El misterio de la isla fantasma en el golfo de México

Jueves 29 de mayo de 2014
La isla Bermeja, ubicada en el golfo de México, se ha convertido en una isla fantasma. Un misterioso pedazo de tierra, que en caso de existir, significaría una mayor extensión de patrimonio marítimo y de sus yacimientos petroleros para México.

Se sabe exactamente dónde está ubicada, los mapas de los viajeros colombinos la sitúan frente a las costas mexicanas del Atlántico, y hasta Google Earth la marca como existente. Sin embargo, nunca nadie la ha visto, al menos en los últimos años.

Se han barajado todo tipo de hipótesis: la isla se hundió a causa de un maremoto, desapareció por el calentamiento global, fue dinamitada por la CIA para que EE.UU. tuviera ventajas en lo referente a la propiedad de yacimientos de petróleo en el lugar. Todas las teorías conspirativas pueden ser válidas a la hora de buscar una explicación. Aunque lo más probable es que quizás nunca haya existido, considera el diario 'El País'.

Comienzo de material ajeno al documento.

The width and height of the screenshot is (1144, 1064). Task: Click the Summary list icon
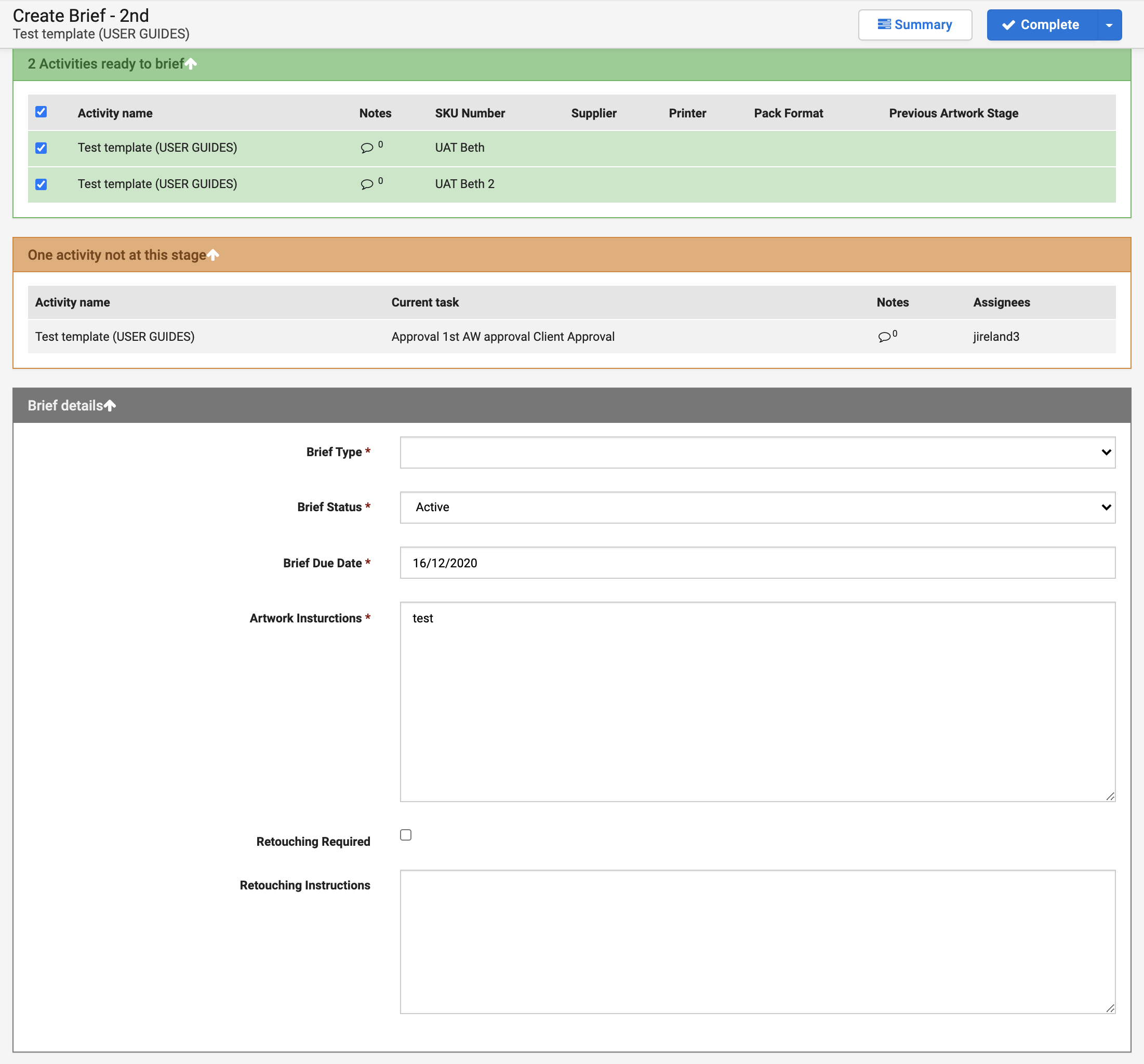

La localización exacta que dan mapas históricos e incluso Google Maps es la siguiente: 100 kilómetros al noroeste de Yucatán; a 22 grados, 33 minutos latitud norte y 91 grados, 22 minutos longitud oeste. Los primeros datos de esta isla surgen a partir de los mapas del siglo XVI, pero también la cartografía del XIX señala a este islote como parte del golfo de México, donde aparece como Bermeja en algunas ocasiones y en otras como Bermejo.

Sin embargo, su presencia en las cálidas aguas mexicanas es un misterio. Para quienes alimentan las teorías conspirativas, la desaparición de Bermeja beneficiaría a EE.UU., ya que cambiaría la distribución limítrofe de las aguas en el golfo. Es por eso que algunos mexicanos creen que detrás de esta misteriosa desaparición están los servicios de inteligencia estadounidenses.

Como consecuencia de la disputa territorial, el gobierno mexicano envió en 1997 una embarcación oceanográfica para determinar su existencia y dar por terminadas las discusiones. Sin embargo, la expedición no pudo confirmar la presencia de la Bermeja en el lugar donde todas las cartografías históricas la situaban.

En 2007 la Universidad Nacional Autónoma de México también envió una expedición para estudiar la zona, pero no encontraron ningún rastro de la isla. Recientemente se llevaron a cabo otras exploraciones, pero con similares resultados.